Friday, September 15, 2006

He tied his own shoe

all by himself. I missed it.

I am a working mother(not to imply that there are mothers who don't work- we all know motherhood is like being in every executive position in a Fortune 500 company)- what I mean is that I am a mother who has a full time outside the home job. Before having children was ever a serious consideration for me I just assumed I'd stay home with them when they were young and then go back to work once they started school. When I was pregnant I found I didn't necessarily 'want' to stay home- surely I'd go crazy trapped in a house with children all day! When I first went back to work after having my son I certainly missed him and would have rather stayed home, but I wasn't distraught by my circumstances.
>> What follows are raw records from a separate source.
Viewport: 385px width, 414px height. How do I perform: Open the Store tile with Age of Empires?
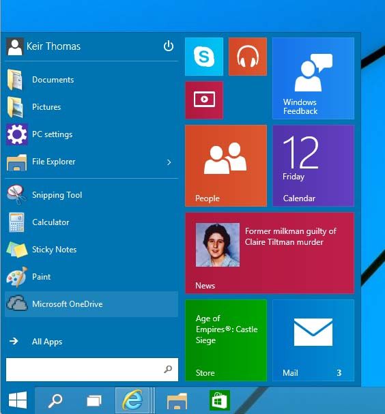[x=226, y=340]
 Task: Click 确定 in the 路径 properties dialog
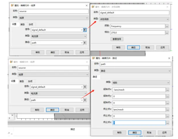click(135, 133)
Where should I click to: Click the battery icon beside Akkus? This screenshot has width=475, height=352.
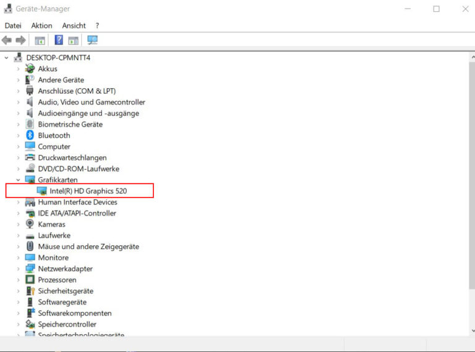point(30,69)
I simply didn't have a choice. When he was 4 mos old, I was laid off and ended up at home with him by default. During the 5 months I was home, I found that I loved it! The only problem was I couldn't continue to draw unemployment indefinitely and we simply could not live on one income. So when he was 9 mos old, God sent me the perfect job- the pay I needed, a good location, and a bona fide family friendly work place. My world was in a tail spin for months. I missed my son and was distraught that I had to leave him. I am so grateful for those 5 mos I did get to spend at home with him- it was pure joy watching him grow and learn during that time. Even though I do work I've been lucky enough to catch most of his 'firsts'- the day he crawled, the day he walked*, his first words. We've also been so blessed by the caregivers he has been with. 2 home daycares and 2 daycare centers and with each he's been loved and well cared for. So I don't want to sound ungrateful. But the bottom line is that I'm missing things and maybe they aren't super important life changing events in the long run but they are things I'm missing nonetheless.

And I can't help but feel sad.

*as far as I know I saw the first steps. I'd made a deal with his teacher at the time that they not tell me if he took any steps until I told them he'd had his first steps. What I don't know about what happened in that classroom before his first steps at home will not break my heart!